---------- Data records ----------
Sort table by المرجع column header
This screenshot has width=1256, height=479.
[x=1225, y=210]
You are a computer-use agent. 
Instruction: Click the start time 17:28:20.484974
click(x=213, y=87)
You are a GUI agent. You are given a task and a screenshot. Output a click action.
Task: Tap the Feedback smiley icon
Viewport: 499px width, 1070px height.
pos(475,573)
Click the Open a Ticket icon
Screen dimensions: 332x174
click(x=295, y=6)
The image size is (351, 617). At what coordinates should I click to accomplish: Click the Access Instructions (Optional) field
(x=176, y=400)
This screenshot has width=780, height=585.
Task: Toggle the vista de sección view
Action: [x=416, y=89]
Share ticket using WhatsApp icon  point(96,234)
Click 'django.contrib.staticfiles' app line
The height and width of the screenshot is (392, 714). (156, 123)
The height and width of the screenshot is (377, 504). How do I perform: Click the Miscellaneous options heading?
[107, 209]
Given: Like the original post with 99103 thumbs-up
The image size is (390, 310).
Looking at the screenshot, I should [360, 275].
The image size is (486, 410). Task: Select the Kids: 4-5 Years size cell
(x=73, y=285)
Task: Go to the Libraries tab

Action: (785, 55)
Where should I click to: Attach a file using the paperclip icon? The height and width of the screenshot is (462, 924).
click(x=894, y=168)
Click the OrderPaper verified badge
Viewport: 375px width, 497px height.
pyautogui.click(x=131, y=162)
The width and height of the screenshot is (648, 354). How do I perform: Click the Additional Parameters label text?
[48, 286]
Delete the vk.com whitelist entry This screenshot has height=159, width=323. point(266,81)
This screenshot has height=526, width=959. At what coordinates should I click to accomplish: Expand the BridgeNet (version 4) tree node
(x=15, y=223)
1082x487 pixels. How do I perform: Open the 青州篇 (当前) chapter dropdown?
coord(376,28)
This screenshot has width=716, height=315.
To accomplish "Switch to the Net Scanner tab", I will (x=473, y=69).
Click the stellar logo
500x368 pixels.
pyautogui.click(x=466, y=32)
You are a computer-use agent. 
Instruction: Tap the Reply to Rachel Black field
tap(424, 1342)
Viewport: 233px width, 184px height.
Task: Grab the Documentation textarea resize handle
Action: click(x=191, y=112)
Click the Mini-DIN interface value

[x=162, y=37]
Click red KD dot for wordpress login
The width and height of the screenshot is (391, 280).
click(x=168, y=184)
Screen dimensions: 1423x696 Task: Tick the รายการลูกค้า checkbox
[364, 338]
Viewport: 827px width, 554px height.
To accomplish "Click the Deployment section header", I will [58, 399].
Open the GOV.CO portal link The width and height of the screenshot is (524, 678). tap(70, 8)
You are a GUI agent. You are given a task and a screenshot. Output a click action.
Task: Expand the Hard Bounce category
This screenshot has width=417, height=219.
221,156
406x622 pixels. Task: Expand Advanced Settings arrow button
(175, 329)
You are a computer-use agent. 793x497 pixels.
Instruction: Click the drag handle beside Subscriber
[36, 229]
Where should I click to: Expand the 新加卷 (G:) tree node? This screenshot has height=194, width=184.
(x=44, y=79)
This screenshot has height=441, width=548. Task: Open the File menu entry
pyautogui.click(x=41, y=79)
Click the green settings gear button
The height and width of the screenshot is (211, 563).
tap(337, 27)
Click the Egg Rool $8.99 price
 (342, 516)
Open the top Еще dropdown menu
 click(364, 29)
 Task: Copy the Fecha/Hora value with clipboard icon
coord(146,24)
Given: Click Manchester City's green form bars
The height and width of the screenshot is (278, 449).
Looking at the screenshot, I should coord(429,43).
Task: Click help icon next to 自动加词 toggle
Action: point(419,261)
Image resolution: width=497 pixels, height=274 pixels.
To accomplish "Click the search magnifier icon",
----------
◆ Problem description ◆
In the records above, find the line containing "Task: Tap the Feedback smiley icon" and restate word for word every line from the first through that one.

◆ Response for this exercise ◆
Sort table by المرجع column header
This screenshot has width=1256, height=479.
[x=1225, y=210]
You are a computer-use agent. 
Instruction: Click the start time 17:28:20.484974
click(x=213, y=87)
You are a GUI agent. You are given a task and a screenshot. Output a click action.
Task: Tap the Feedback smiley icon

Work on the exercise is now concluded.